We take the security of your personal data seriously and implement appropriate technical and organisational measures to protect it against unauthorised access, disclosure, alteration, or destruction. These measures include:

  • SSL/TLS encryption for all data transmitted between your browser and our website
  • Shopify's PCI DSS-compliant infrastructure for payment processing
  • Restricted access to personal data on a need-to-know basis
  • Regular security reviews and staff training
  • Secure disposal of data when retention periods expire.

Please be aware that no method of transmission over the internet is completely secure. While we strive to protect your data, we cannot guarantee its absolute security. If you believe your data has been compromised, please contact us immediately at hello@itinstock.com.

 

8. Cookies and Tracking Technologies

Our website uses cookies and similar tracking technologies to enhance your browsing experience, analyse site traffic, and support marketing activities. The types of cookies we use include:

 

8.1 Essential Cookies

These are necessary for the website to function correctly, including shopping cart functionality, user authentication, and security. These cookies cannot be disabled.

 

8.2 Analytics Cookies

We use analytics tools (such as Google Analytics) to understand how visitors interact with our website. This data is aggregated and anonymised where possible. These cookies are only placed with your consent.

 

8.3 Marketing and Preference Cookies

These cookies remember your preferences and may be used to show you relevant advertising. They are only set with your consent.

 

8.4 Managing Cookies

When you first visit our website, you will be shown a cookie consent banner allowing you to accept or decline non essential cookies. You can also manage or withdraw your cookie consent at any time via the cookie settings link in our website footer, or by adjusting your browser settings. Note that disabling certain cookies may affect website functionality.

 

9. Marketing Communications

We may send you marketing emails about our products, promotions, and services where you have given us your explicit consent to do so.
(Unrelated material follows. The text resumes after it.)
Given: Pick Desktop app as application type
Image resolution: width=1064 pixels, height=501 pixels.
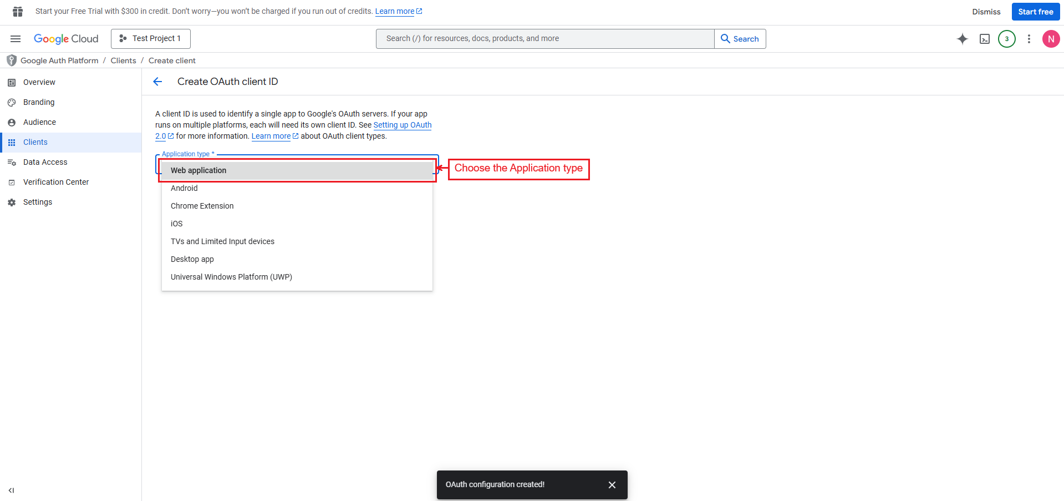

  • You can opt out of marketing communications at any time by:
  • Clicking the 'Unsubscribe' link in any marketing email
  • Contacting us directly at info@itinstock.com
  • Updating your preferences in your account settings.

Please note that opting out of marketing communications will not affect transactional emails relating to your orders or account.

 

10. Children's Privacy

Our website and services are not directed at children under the age of 16. We do not knowingly collect personal data from children. If you believe a child has provided us with personal data without appropriate consent, please contact us immediately and we will take steps to delete that information.

 

11. Third-Party Websites and Links

Our website may contain links to third-party websites (for example, LinkedIn or courier tracking portals). This
Privacy Policy applies only to our website. We are not responsible for the privacy practices of third-party websites and encourage you to read their privacy policies before providing any personal data.

 

12. Changes to This Privacy Policy

We may update this Privacy Policy from time to time to reflect changes in law, our business practices, or our use of technology. The 'Last Updated' date at the top of this document will be revised accordingly.

For significant changes, we will notify you by email (if you have an account) or by a prominent notice on our
website. We encourage you to review this policy periodically.

 

13. Contact Us

If you have any questions, concerns, or requests relating to this Privacy Policy or the way we handle your personal data, please contact us:

Data Controller: ITinStock Ltd

Email: info@itinstock.com

Telephone (UK): 020 4631 3555

Telephone (International): +44 (0)20 4631 3555

Website: www.itinstock.com

We will endeavour to respond to all queries within 5 working days.

 

This Privacy Policy was prepared for ITinStock Ltd for use on its UK Shopify eCommerce website.

It is designed to comply with the UK General Data Protection Regulation (UK GDPR) and the Data Protection Act 2018.

We recommend periodic legal review to ensure ongoing compliance.